I was guilty of the latter. I’m a New Yorker of Hungarian, Irish, mixed European descent, a secular Jew, the daughter of artists, and the product of a private, liberal arts education. I mean it literally when I say that some of my best friends are gay. In our cohort, I related more easily to the Sikh from Kenya who is a doctor on the Upper West Side, than to the essayist — a young blonde white woman like me. Within moments of passing judgement, though, I shamefully realized my own, largely self-imposed, lack of exposure. Notwithstanding my intellectual and legal belief in the importance of protecting freedom of religion, I had never had a deep conversation with a person of faith, about that faith. I realized that for my whole adult life I had avoided the topic altogether when speaking with someone of faith, assuming we would never get past that difference.
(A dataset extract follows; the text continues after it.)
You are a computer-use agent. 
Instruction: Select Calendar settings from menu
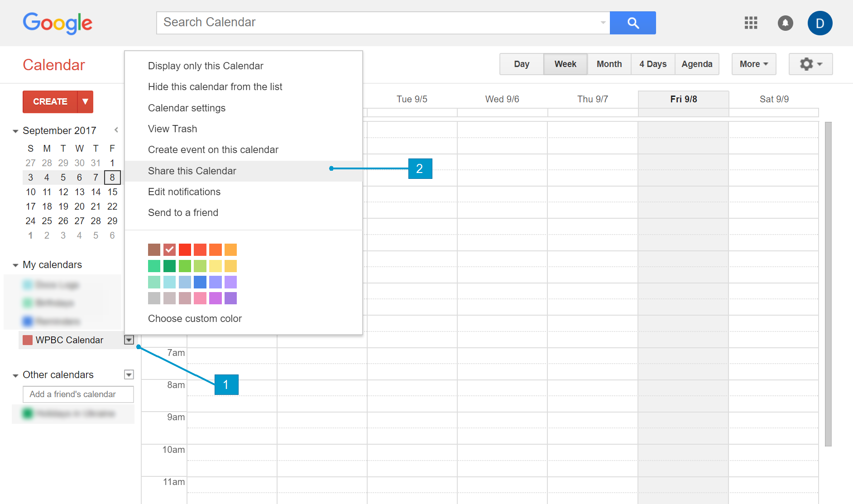(x=187, y=108)
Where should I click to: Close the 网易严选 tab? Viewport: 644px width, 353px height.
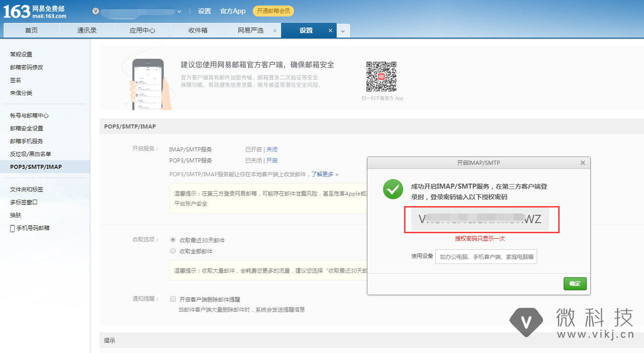[275, 31]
Over the next six months, while visiting four presidential libraries, my PLS colleagues and I went on to discuss reason and faith and American democracy, our conversations always informed by a shared commitment to civility. We debated the merits of the 2008 auto bail-out with officials from the Bush administration who had helped structure it. We did the Texas two-step after reaching an impasse in a debate over the Second Amendment. We heard presidential chiefs-of-staff proffer differing approaches on breaking bad news to a president.
We spent time with Luci Baines Johnson on the banks of the river that runs through the Johnson Family Ranch, while she told us about her father’s success in bringing electricity to rural Texas. I shared haircare tips with the Air Force Officer essay-writer, and applauded her when she was named CEO of a major publicly traded company. We identified income inequality as a deeply shared concern despite our political differences, and agreed to continue to argue over and work together towards a solution in the years ahead.
We met three American presidents.
Over the course of these months I discovered that I do have a sort of faith — in the goodness of people, in public service, and in those moments of pure providence when our lives and our futures make complete and utter sense, if only for a moment. I realized that in that I had everything in common with the faithful.
And surely it was “beshert” that in April I was seated with President Clinton for dinner just hours before my grandfather’s death, and that together we told my PLS classmates about that day at the White House when he awarded my grandfather the Presidential Medal of Freedom. Because how else would I have come home from my grandfather’s shiva several days later to a handwritten note from President Clinton in his careful cursive, saying “I liked and admired Gene so much, and am glad I saw you just before he took his leave.” A note which I will pass on to my son and daughter, as a reminder of the mandate to continue my grandfather’s work in this world in whatever way they are best able, appreciative of the Constitution’s promise to “secure the Blessings of Liberty to ourselves and our Posterity.”
Lucy Jane Lang, special counsel for Policy and Projects and director of D.A.N.Y. Academy, New York County District Attorney’s Office, is developing a semester-long liberal arts style seminar for prosecutors from the Manhattan District Attorney’s Office and soon-to-be-released inmates at Queensboro Correctional Facility. The participants will study and discuss criminal justice issues and together generate ideas for policy reform. All participants will conclude the semester with a deepened understanding of one another, countering the tension between law enforcement and the community it serves.